- What the exercise asks
Show all lines below holding the string "computer".

Data records
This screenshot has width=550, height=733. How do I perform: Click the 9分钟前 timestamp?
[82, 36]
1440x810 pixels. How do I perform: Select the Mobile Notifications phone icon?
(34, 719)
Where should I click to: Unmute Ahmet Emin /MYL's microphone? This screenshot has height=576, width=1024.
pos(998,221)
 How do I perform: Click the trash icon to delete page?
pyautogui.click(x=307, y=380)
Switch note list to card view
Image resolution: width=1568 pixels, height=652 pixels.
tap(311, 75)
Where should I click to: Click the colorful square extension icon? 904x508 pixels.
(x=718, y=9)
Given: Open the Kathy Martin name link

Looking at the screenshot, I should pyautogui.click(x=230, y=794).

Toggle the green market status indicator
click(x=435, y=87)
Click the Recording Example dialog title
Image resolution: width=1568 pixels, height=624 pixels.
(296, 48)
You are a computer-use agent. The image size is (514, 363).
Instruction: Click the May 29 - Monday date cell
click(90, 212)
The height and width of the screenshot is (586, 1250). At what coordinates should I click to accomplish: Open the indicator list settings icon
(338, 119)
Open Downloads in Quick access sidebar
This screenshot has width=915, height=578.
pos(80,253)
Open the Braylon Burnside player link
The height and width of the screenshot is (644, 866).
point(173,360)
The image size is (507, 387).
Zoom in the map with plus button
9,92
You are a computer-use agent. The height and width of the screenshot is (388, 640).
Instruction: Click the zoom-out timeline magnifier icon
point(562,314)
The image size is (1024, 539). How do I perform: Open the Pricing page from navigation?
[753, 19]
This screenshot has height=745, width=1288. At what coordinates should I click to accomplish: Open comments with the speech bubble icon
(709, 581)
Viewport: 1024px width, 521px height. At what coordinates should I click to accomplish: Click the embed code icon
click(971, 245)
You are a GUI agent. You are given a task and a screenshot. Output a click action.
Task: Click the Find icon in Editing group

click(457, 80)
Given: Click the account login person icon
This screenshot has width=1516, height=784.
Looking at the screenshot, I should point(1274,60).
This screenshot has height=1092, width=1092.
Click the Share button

- Solved exercise
You are a computer-use agent. The image size is (514, 363).
You are a computer-use agent. The height and width of the screenshot is (388, 640).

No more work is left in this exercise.